L'extrême arrogance de Moderne est qu'il est toujours persuadé que sa et ses vérités écrasent définitivement celles du passé, même si ce passé a la durée pour lui et de très hautes réalisations à faire valoir et que le présent n'a à lui opposer que des ruines et de la laideur.
L'idée qu'il y a un progrès moral le soutient, le conforte et le justifie dans son être. Moderne, qu'il faudrait plus justement appeler le Contemporain absolu, ou le Contemporain du Contemporain, se sent pleinement justifié, en tout, du seul fait qu'il habite le présent. Le progrès dont il est fatalement issu n'est pas seulement moral, mais scientifique, médical, politique, social, artistique, éthique. Bref, aller contre (contre le progrès et contre le Contemporain absolu) est impossible. Est-ce que Platon savait fabriquer une bombe atomique ? Est-ce qu'Hippocrate connaissait l'imagerie médicale et prescrivait des antibiotiques ? Est-ce que la Rome antique utilisait des Vélibs ?
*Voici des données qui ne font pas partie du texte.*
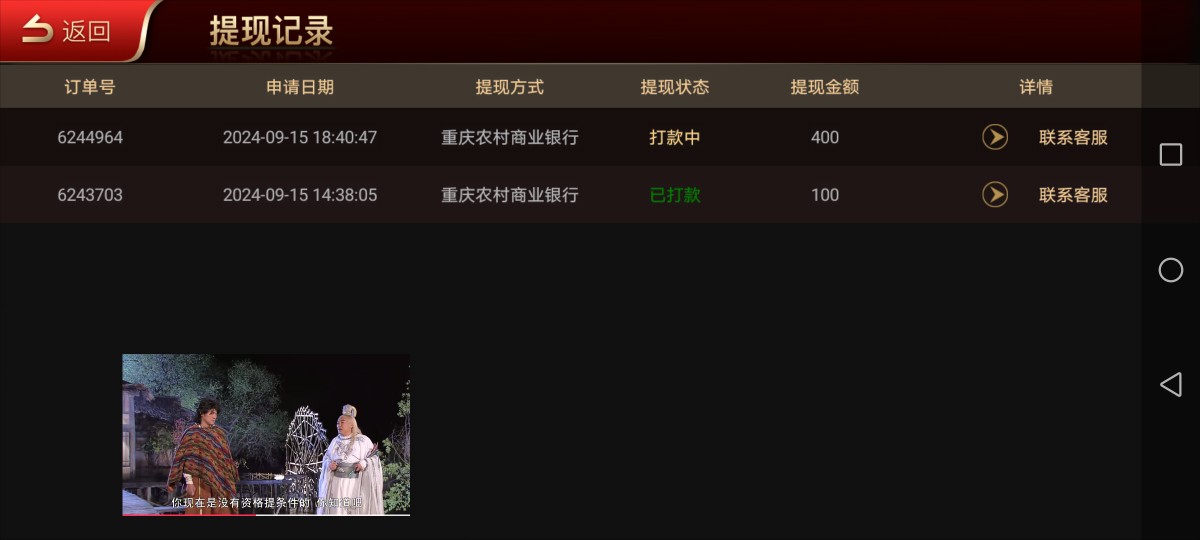Select the 提现方式 column header
This screenshot has width=1200, height=540.
pos(510,87)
S'il connaît des difficultés dans sa vie, si la société dans laquelle il a fait son nid n'est pas parfaitement parfaite, les raisons sont à chercher dans le passé, chez ses parents, parmi les générations qui l'ont précédé — toujours hors de lui. Le Mal est forcément à rechercher dans le passé, le Bien, lui, n'est possible qu'au présent ou au futur. En lui n'est présent que le bien qui est bien et le présent qui est présent ; la tautologie et le narcissisme le tiennent droit.
Moderne est une émanation de ce qu'Ernest Hello appelle “l'homme médiocre”. « Le trait caractéristique, absolument caractéristique de l'homme médiocre, c'est sa déférence pour l'opinion publique. Il ne parle jamais, il répète toujours. » Le Contemporain du Contemporain ne parle pas. Il répète. C'est un perroquet enthousiaste mais dépourvu de voix propre qui habite en Tautologie. Il colle parfaitement avec son temps, avec la langue qui se parle, avec la pensée qui se pense, avec l'esthétique qui prévaut. De l'opinion publique, on ne peut même pas dire qu'il la suit, car il l'incarne. Elle est lui et il est elle. Impossible de les distinguer, ils ne divorceront pas. Quand il répète qu'il n'aime pas les préjugés, ce qui lui arrive souvent, cela signifie seulement que son préjugé essentiel le tient solidement arrimé au seul préjugé admissible de l'opinion publique, qui est de n'en avoir pas. Le préjugé absolu du Contemporain absolu est qu'il est ce qui ne peut pas ne pas être, ce qui n'aurait jamais pu ne pas être. Chacune de ses lois, chacun de ses principes, chacune de ses marottes, chacun de ses goûts est donc déclaré éternel, anhistorique et inquestionnable. Ne lui dites jamais qu'on a fait autrement par le passé et qu'on ne s'en est pas trop mal tiré : non seulement il ne vous croira pas, mais il estimera que ce simple constat est une déclaration de guerre et un outrage majeur.